Experimental and theoretical 31P and 77Se nuclear magnetic shielding tensors for bis(dineopentoxyphosphorothioyl) diselenide

An intergrown crystal of two phases of bis(dineopentoxyphosphorothioyl) diselenide 1 was investigated by goniometer ³¹P NMR. From the angular dependence of the chemical shift, the tensors of a triclinic and a monoclinic phase were determined. The principal values σ₁₁, σ₂₂, and σ₃₃ of the absolute nuclear magnetic shielding tensors for the triclinic phase are 134.1, 227.2, and 375.5 ppm and for the monoclinic phase are 132.4, 227.8, and 374.2 ppm, respectively.

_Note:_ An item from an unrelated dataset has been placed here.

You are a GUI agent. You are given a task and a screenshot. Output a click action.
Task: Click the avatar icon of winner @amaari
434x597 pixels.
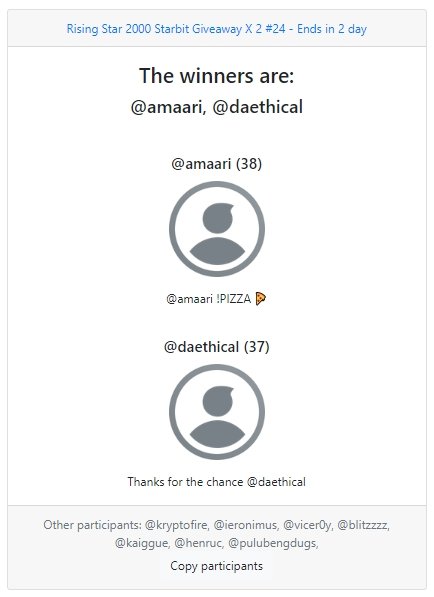click(x=217, y=229)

In both cases, the principal axis 3 of the ³¹P tensor is directed nearly along the P=S bond and the principal axis 2 is nearly perpendicular to the S=P—Se plane. Calculations of the ³¹P and ⁷⁷Se nuclear magnetic shielding tensors were performed for molecules of both phases of 1 and for model compounds by the sum-over-states density functional perturbation theory IGLO method. The rms distances between calculated and experimental ³¹P NMR icosahedral tensor values σ_j(j = 1,…,6) amount to 17–21 ppm. The calculated and experimental orientations of the ³¹P principal axes show a maximum difference of 5° and rms distances of 3.2 and 3.3°. For the principal value σ₃₃ of the selenium shielding tensor the agreement between calculated and experimental values is satisfactory, but the calculated values σ₁₁ and σ₂₂ are distinctly too small. Calculations for a model compound in which the methyl groups of the neopentoxy residue are substituted by protons lead practically to the same results.